A dimostrazione che chi è la causa dei problemi non può certo risolverli, arrivano senza soluzione di continuità le ultime supercazzole politico-istituzionali. Ve lo ricordate Giorgio Napolitano, l’Eterno Presidente? Quello che fino a 10 giorni prima della sua rielezione, ripeteva “tutto ciò che avevo da dare lo ho dato”, non mi convinceranno a restare “sarebbe al limite del ridicolo? Bene, adesso Napolitano migliora la sua media. E tra affermazione e smentita fa passare solo 4 giorni.

Affascinato dall’idea che un Letta possa essere per sempre il Capo dello Stato attacca a testa bassa: “Si continua ad accreditare il ridicolo falso di un termine posto dal Presidente della Repubblica alla durata dell’attuale governo”. E tanto che c’è se la prende con la nostra valente collega Silvia Truzzi rea di aver parlato di durata dell’esecutivo e riforme in intervista a Barbara Spinelli. Neanche una parola, invece, sui titoli e i pezzi di Corriere della Sera (“Napolitano: esecutivo a termine), Repubblica (“Napolitano: governo a termine”), Il Giornale (“Esecutivo a termine”).

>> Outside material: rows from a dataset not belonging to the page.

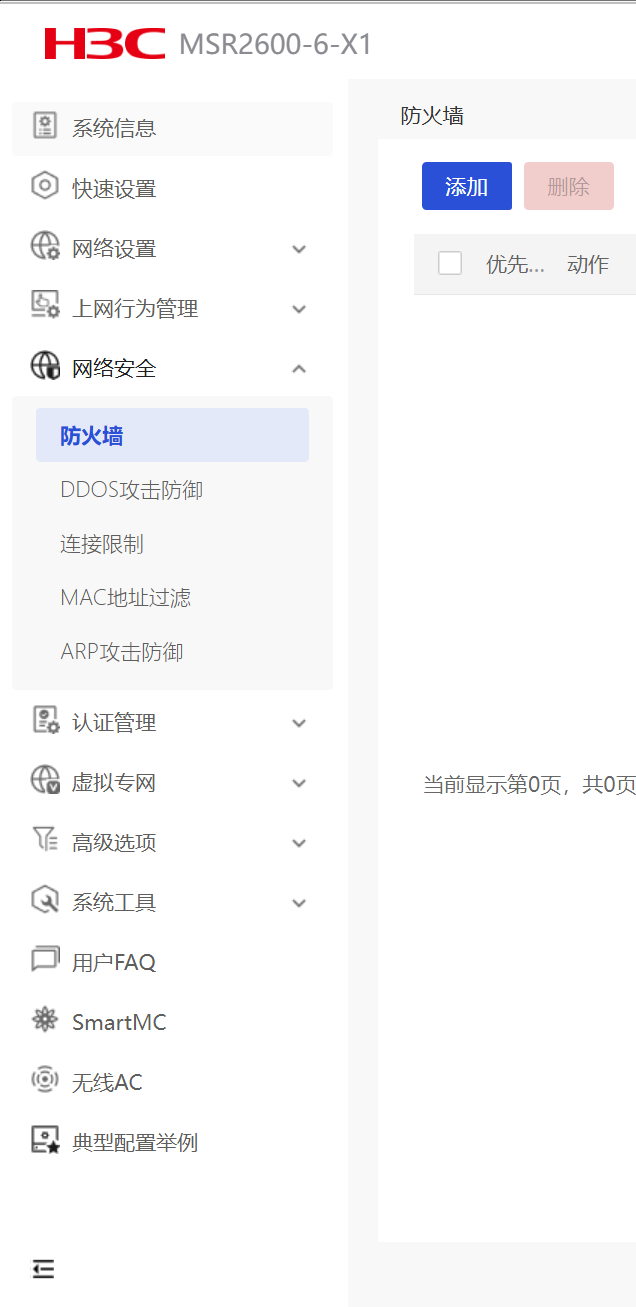The image size is (636, 1307).
Task: Collapse sidebar using bottom menu icon
Action: (43, 1269)
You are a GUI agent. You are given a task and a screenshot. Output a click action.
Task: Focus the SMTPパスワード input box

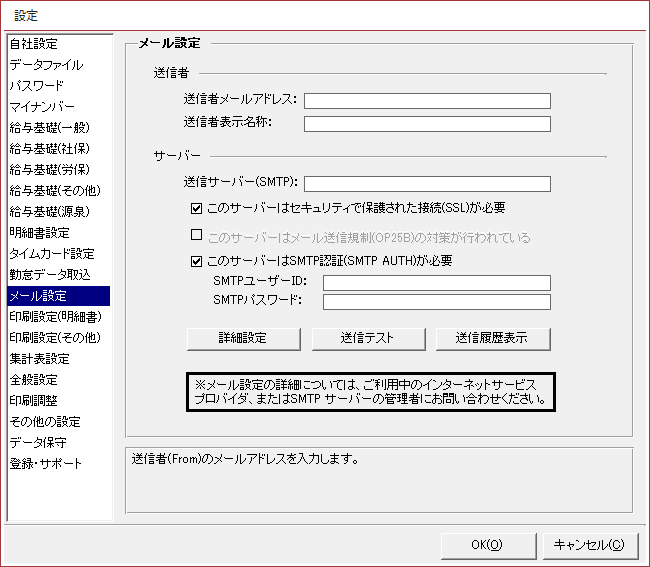(436, 302)
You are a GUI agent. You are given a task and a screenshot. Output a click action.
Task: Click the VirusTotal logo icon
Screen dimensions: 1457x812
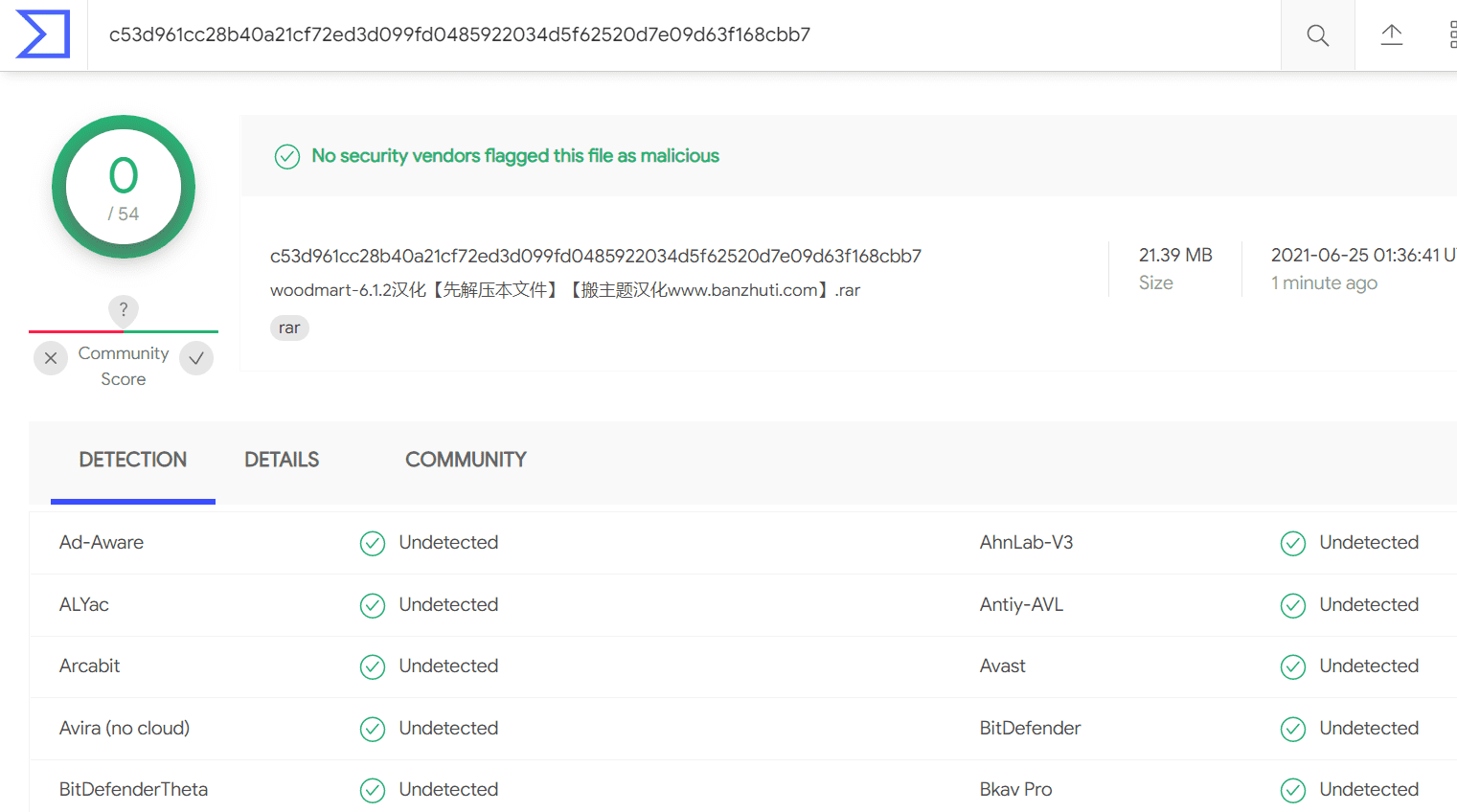click(x=43, y=34)

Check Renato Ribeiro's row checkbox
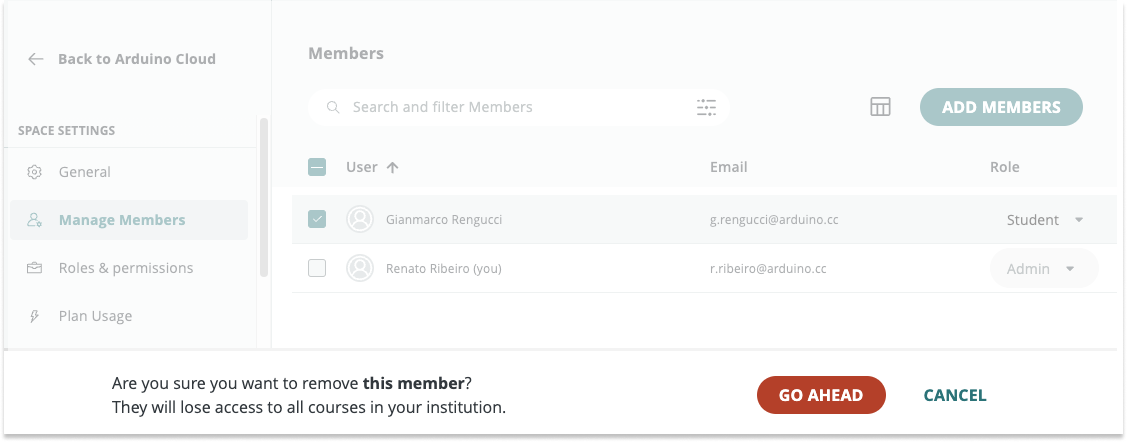[317, 268]
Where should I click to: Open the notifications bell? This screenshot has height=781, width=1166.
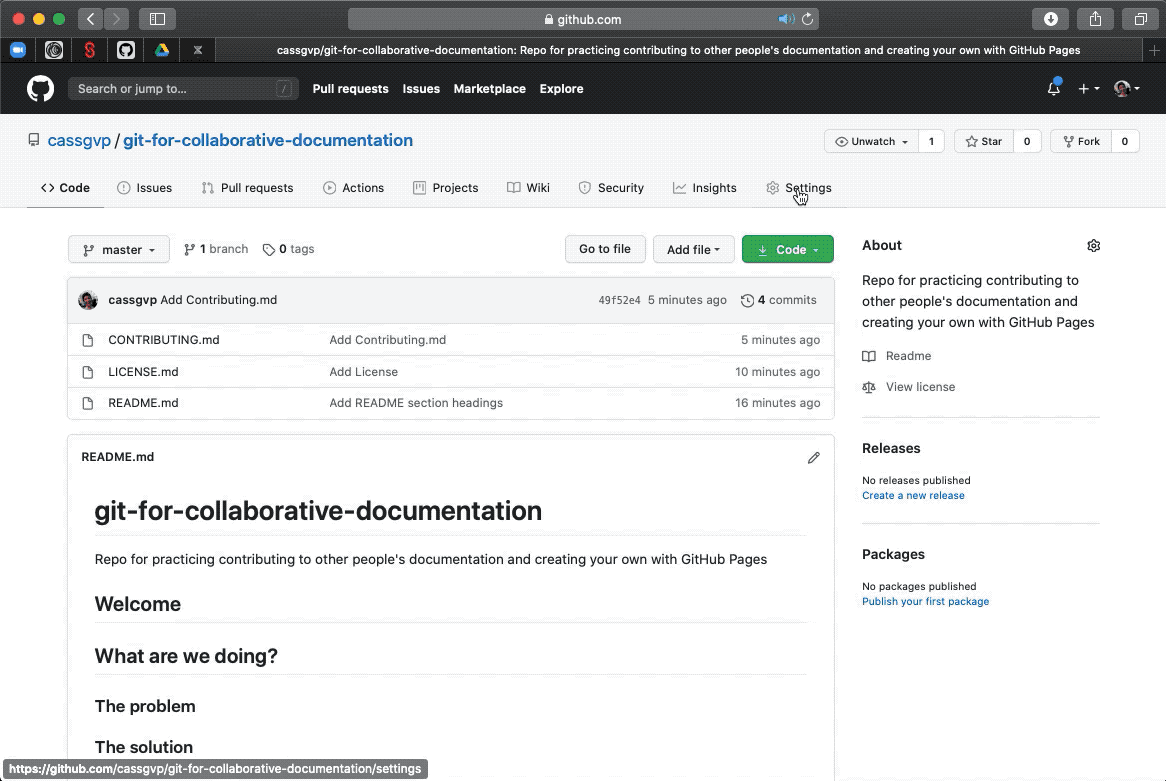(x=1053, y=89)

Mica male per un rappresentante delle istituzioni che il 2 giugno, davanti alle telecamere, diceva testualmente che le larghe intese erano una “scelta eccezionale e senza dubbio a termine”, spiegando anche come la fine, data per obbligatoria, dell’alleanza non fosse però legata ai 18 mesi evocati dall’esecutivo come deadline per la riscrittura della Costituzione.

Di smentita in smentita, se si va avanti così, il prossimo passo del Colle sarà quello di seguire l’esempio di Camera e Senato dove, per evitare le imbarazzanti immagini dei parlamentari pianisti, si vogliono vietare le riprese video dall’Aula.

La decisione, del resto, avrebbe una sua logica. Pensate cosa potrebbe accadere se qualcuno riproponesse le immagini in cui il presidente della Corte Costituzionale, Franco Gallo, dice che l’attuale legge elettorale “è un sistema che per alcuni aspetti, come il premio di maggioranza, è sospettato di incostituzionalità”. Molti elettori finirebbero per farsi (e fare) delle domande scomode.

Roba del tipo: “Ma se lo dice Gallo, lo ripete la corte di Cassazione, e lo affermano senza se e senza quasi tutti i leader politici (e pure Napolitano), come può un Parlamento eletto su queste basi, mettere mano alla Costituzione? Davvero novecento e passa nominati in virtù del Porcellum possono discutere di presidenzialismo e ribaltare in 18 mesi la carta fondamentale dello Stato?”.

E allora meglio chiedere di spegnere tutto. Se non telecamere e memoria, almeno il cervello. Intanto non è poi così difficile. Basta che i cittadini seguano il buon esempio. Da qualche parte a Roma c’è molta gente importante che, sprezzante del ridicolo, lo fa ogni giorno. E vive, va detto, alla grande.